▸ **Trecho do texto**:
:::

Um aspecto dificilmente considerado, quando se analisa o comportamento popular nas relações entre os sexos, é a representação dominante da masculinidade. O privilégio masculino também é uma cilada, na medida em que “impõe a todo o homem o dever de afirmar, em toda e qualquer circunstância, sua virilidade”.45 É possível que o controle da sexualidade feminina por parte dos homens populares também seja uma forma deles afirmarem sua virilidade. A violência, amplamente difundida nas classes populares, mais do que uma experiência comum capaz de definir os populares como grupo social distinto, é recurso exigido pela ordem simbólica ligada a valores patriarcais e androcêntricos. Mais do que um modelo cultural imposto pelas elites, essa lógica era amplamente disseminada em diferentes estratos sociais, variando apenas os recursos que os homens dispunham para sujeitar as mulheres ligadas ao seu grupo familiar. Os contatos com as tecnologias modernas e a proliferação de espaços de sociabilidades ampliaram as possibilidades da população em geral de acessar novos e diferentes tipos de entretenimento. Na visão das autoridades responsáveis pela organização do espaço urbano, tal contexto era visto como uma ameaça à moralidade pública, fato que gerou inúmeras ações policiais. Dentro desses espaços, a lógica androcêntrica, baseada no ideal de virilidade, era amplamente disseminado, fato que gerava conflitos violentos que fugiam da capacidade dos agentes municipais de controlá-los efetivamente.

:::

▸ **Conjunto de registros**:

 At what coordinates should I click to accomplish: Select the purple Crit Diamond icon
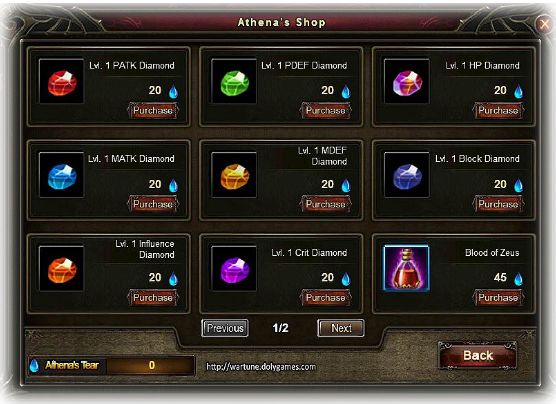tap(234, 269)
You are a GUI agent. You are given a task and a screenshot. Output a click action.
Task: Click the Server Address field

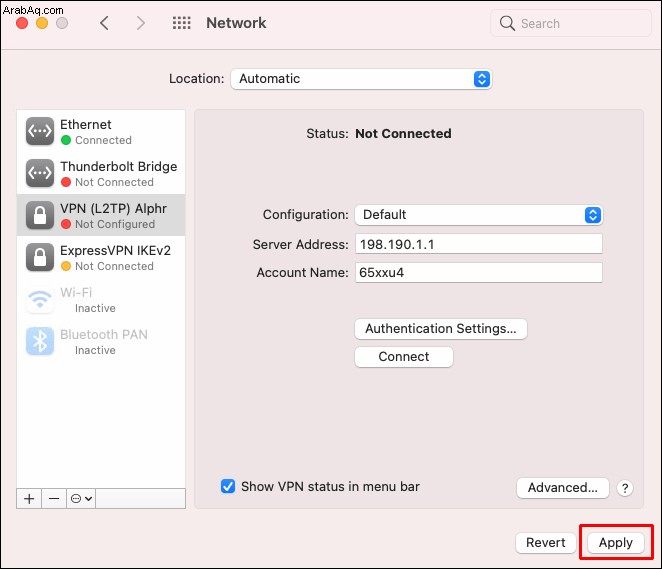click(x=479, y=244)
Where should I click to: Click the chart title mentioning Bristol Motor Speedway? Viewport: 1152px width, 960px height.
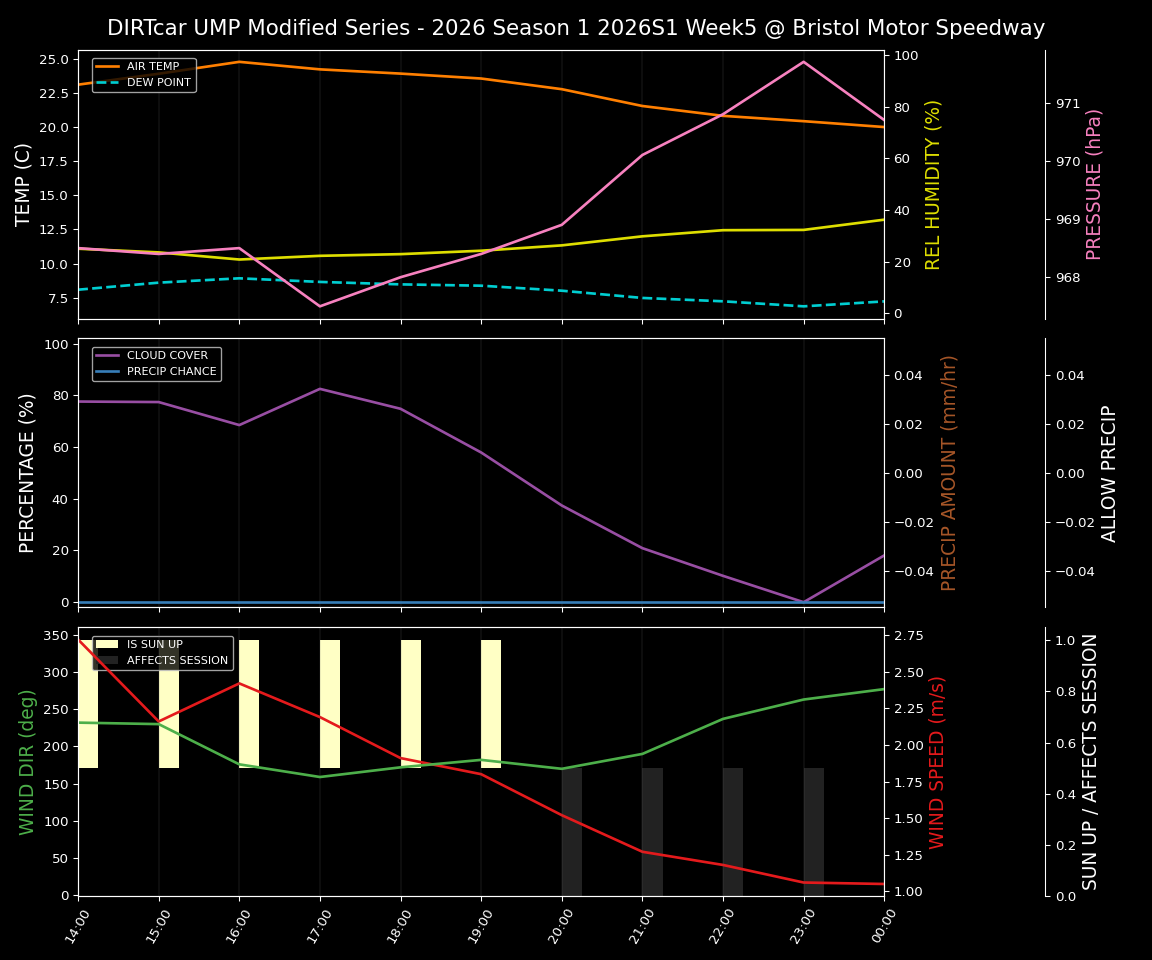click(576, 28)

:::

▸ **Desafios**:
A: Segundo o trecho do texto, como as autoridades responsáveis pela organização do espaço urbano viam o contexto em que a população passou a acessar novos tipos de entretenimento?
B: Transforme em uma lista mais curta o parágrafo do trecho do texto que começa com "Um aspecto dificilmente considerado", preservando os fatos principais.

▸ **Respostas em ordem**:
A: Como uma ameaça à moralidade pública.

B:
- A representação dominante da masculinidade raramente é considerada na análise do comportamento popular nas relações entre os sexos.
- O privilégio masculino é também uma cilada, pois impõe ao homem o dever de afirmar sua virilidade em qualquer circunstância.
- O controle da sexualidade feminina pelos homens populares talvez seja uma forma de afirmar essa virilidade.
- A violência, muito difundida nas classes populares, é um recurso exigido por uma ordem simbólica de valores patriarcais e androcêntricos.
- Mais do que um modelo imposto pelas elites, essa lógica estava disseminada em diferentes estratos sociais. Variavam apenas os recursos de que os homens dispunham para sujeitar as mulheres de seu grupo familiar.
- O contato com tecnologias modernas e a proliferação de espaços de sociabilidade ampliaram o acesso da população a novos tipos de entretenimento.
- As autoridades urbanas viam isso como ameaça à moralidade pública, o que gerou inúmeras ações policiais.
- Nesses espaços, a lógica androcêntrica baseada no ideal de virilidade gerava conflitos violentos que os agentes municipais não conseguiam controlar efetivamente.